12.31.2018

Outlook 2019: Eric Leve, Bailard

12.31.2018

Eric Leve is the chief investment officer at asset manager Bailard.

Eric Leve, Bailard

What was the most important lesson of 2018? 

Political risk isn’t limited to foreign markets.  Brexit, European disarray, and selected emerging market flare-ups did put pressure on non-US equities in 2018. Yet, the reality is that political risk probably rose most in the US, and the markets ignored it for at least 11 months.

The US began its first substantive trade war of the WTO era, undermined relations with a myriad of historical allies, and saw the executive branch try to intrude on the independence of the Federal Reserve.

If an emerging market had taken these actions, its equities and currency would have been crushed.  Actions such as this will accelerate the decline in America’s “exorbitant privilege” and likely point to a more challenging 2019 for US markets.

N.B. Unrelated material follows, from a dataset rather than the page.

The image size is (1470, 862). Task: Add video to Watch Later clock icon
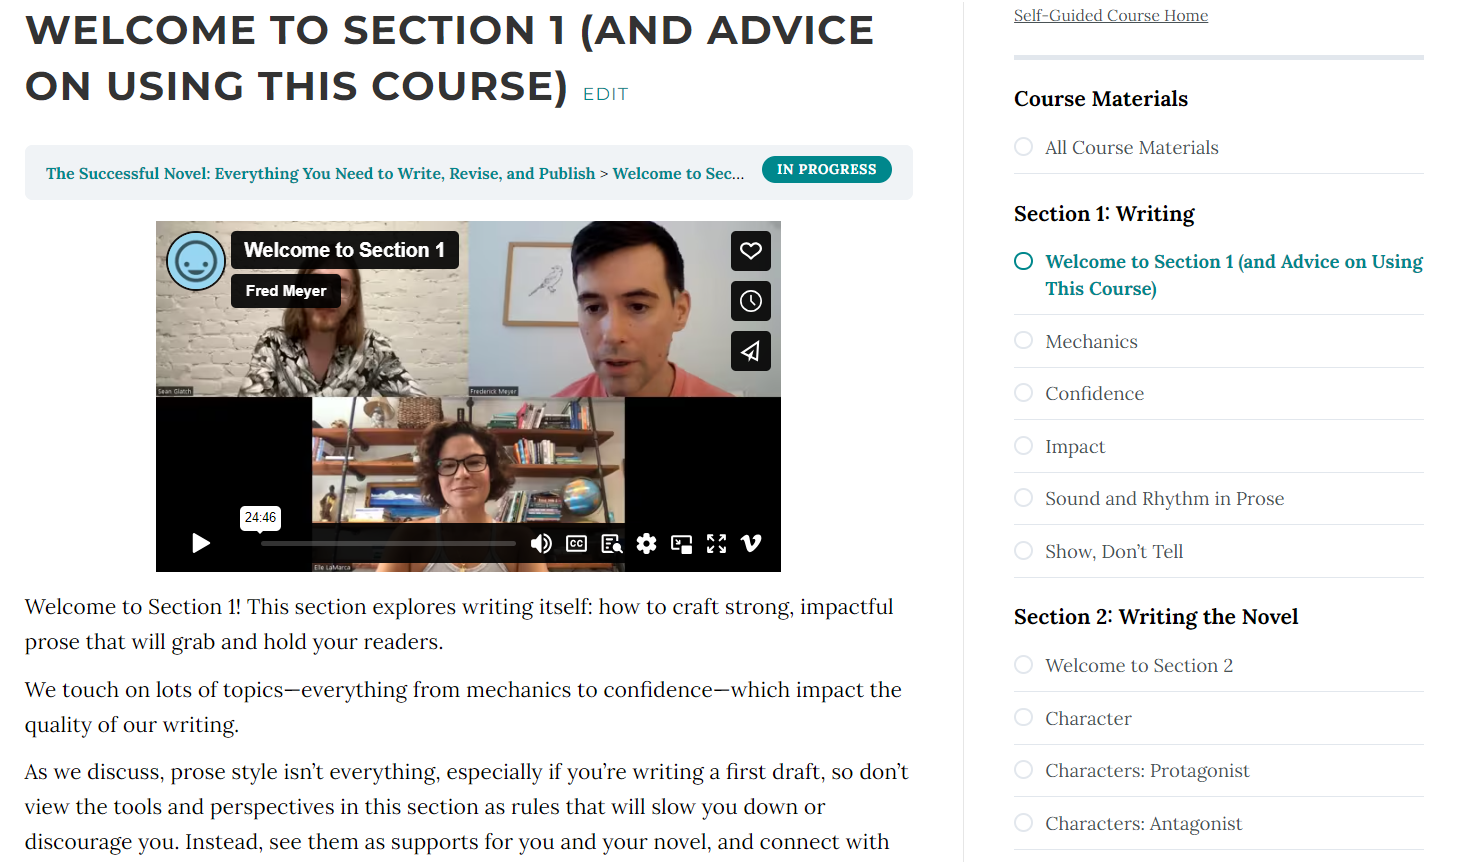[751, 301]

Will Wall Street return to focusing on innovation to drive alpha in 2019?

The rise of machine learning is undoubtedly one of the most obvious ways firms are looking to beat their peers.  Machine learning is, to my mind, the third step in the evolution of tools to understand financial markets following the Graham and Dodd era with a pencil and paper, the 1970s with programming languages, and SQL databases allowing institutional managers to analyze more data faster. Until now, we have relied on “linear relationships” to build models to understand market behavior. However, with machine learning, quantitative managers can model the markets more like our brain naturally does, in “nonlinear ways.” This will be a fertile area where a broad array of solutions will be executed, likely leading to less “factor crowding” that has been so common for quantitative managers for the past several years.

Will 2019 be the ’Year of Institutional Crypto?” 

It will not. Cryptocurrencies have only succeeded in the ability to transfer money relatively anonymously.  By other traditional metrics, it has been an unmitigated failure.

The initial appeal of bitcoin was its finite supply, making it a more stable store of value as opposed to central banks which can print money indefinitely. But with more than 1,500 competitors in the ecosystem, the supply of cryptos has become extremely open-ended. Crypto also has failed to take off as a means of exchange, with little infrastructure or willingness for cryptocurrencies to support traditional commerce. Finally, with governments including the US deeming them assets, crypto sales are now taxed based on their gains or losses. This severely limits their utility, especially for those hoping to create exchange-traded mechanisms for cryptocurrencies.